Ingénuos ou não, fenómenos desses apareceram em vários locais, mais ou menos ao mesmo tempo. A teologia criada comportou a figura de vários messias, um dos quais, baseado num marinheiro americano chamado pelos nativos de John Frum, ainda hoje é venerado e esperado (quando se foi embora não deveria ter prometido: “I´ll be back!) na ilha de Tanna, nas Novas Hébridas. Essas religiões têm a sua própria escatologia e quase todas elas prevêem um apocalipse, seguido de perto pelo paraíso: a chegada de uma carga abundante, trazida por um cargueiro ou um aeroplano – que trará também o messias. É suposto Brum regressar no dia 15 de Fevereiro e, todos os anos, é celebrada uma cerimónia religiosa nessa data, em honra do seu esperado regresso. Frum não chega nunca e os anos vão passando. Interrogado sobre o aparente falhanço da sua religião por David Attenborough, um devoto respondeu-lhe “e vós, não esperais por Jesus Cristo há 2000 anos?”

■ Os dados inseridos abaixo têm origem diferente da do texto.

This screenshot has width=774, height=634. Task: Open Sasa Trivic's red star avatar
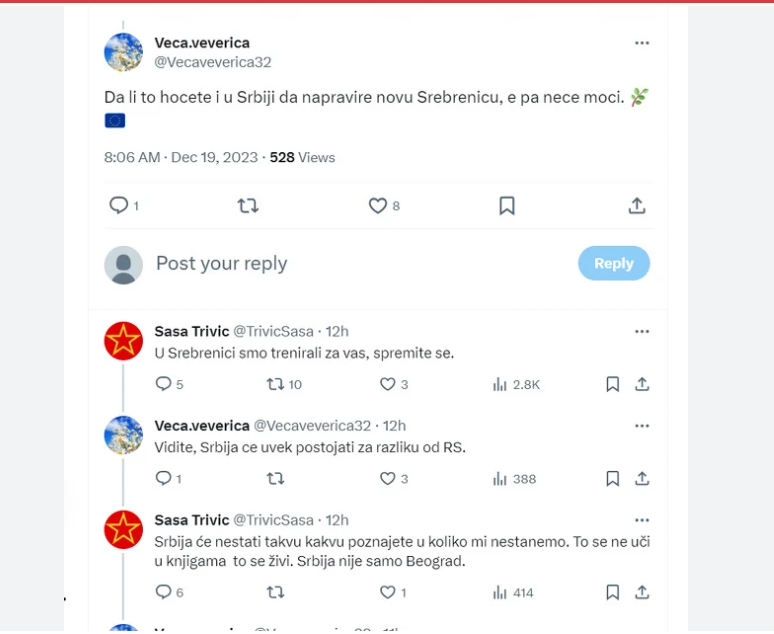(x=124, y=342)
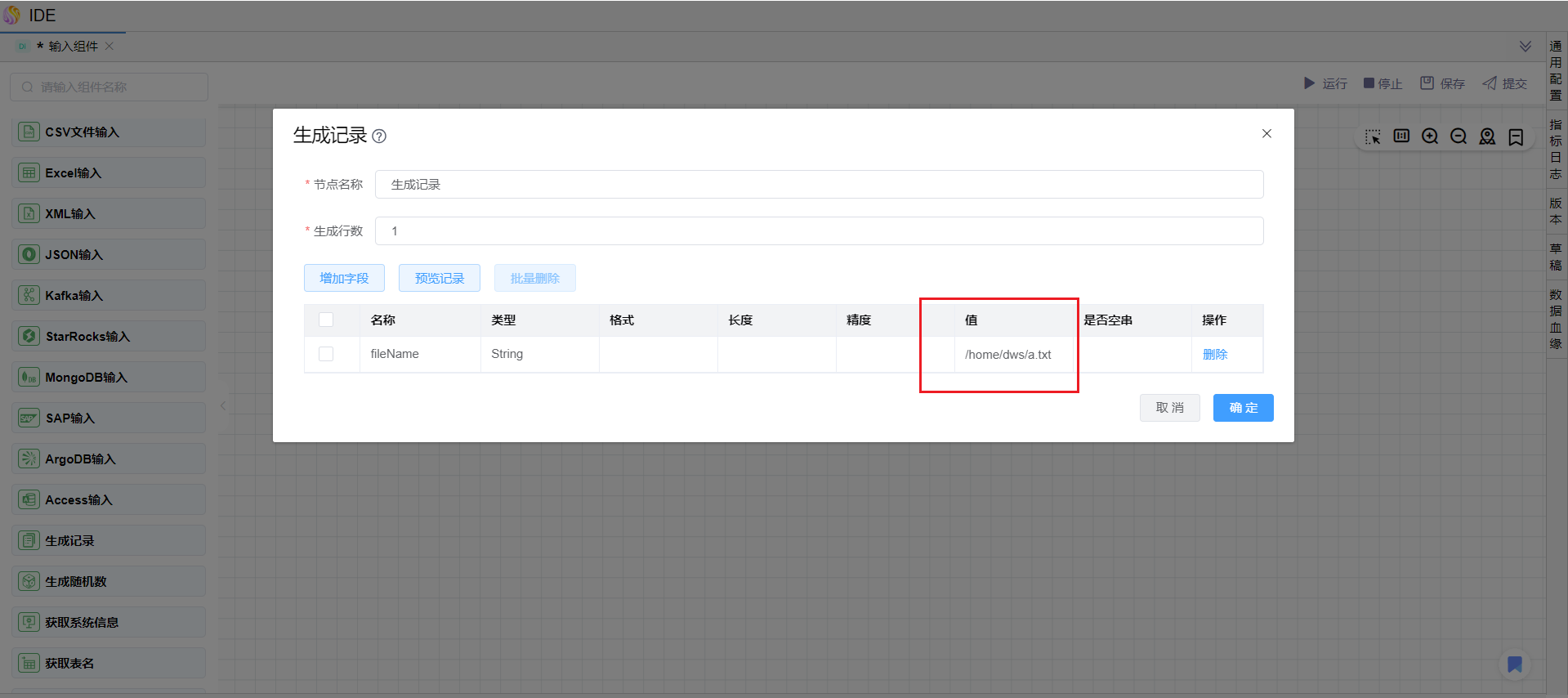Screen dimensions: 1568x698
Task: Check the select-all checkbox in table header
Action: tap(326, 320)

Bem podemos rir-nos dos Melanésios, mas estão-nos muito mais próximos do que gostaríamos de pensar. John Frum não descerá sobre nós num avião dos tempos da Segunda Guerra Mundial, mas a carga continua a chegar. Todos os nossos problemas continuam a resolver-se em volta das mercadorias que possam compor uma carga abundante, porque fabricá-las cria emprego e porque todos os sumos sacerdotes dos grandes partidos nos prometem que irão prover mais carga, e de melhor qualidade, do que os outros. E na Guarda vai abrir em breve uma catedral inteiramente dedicada ao novo culto. Oremos.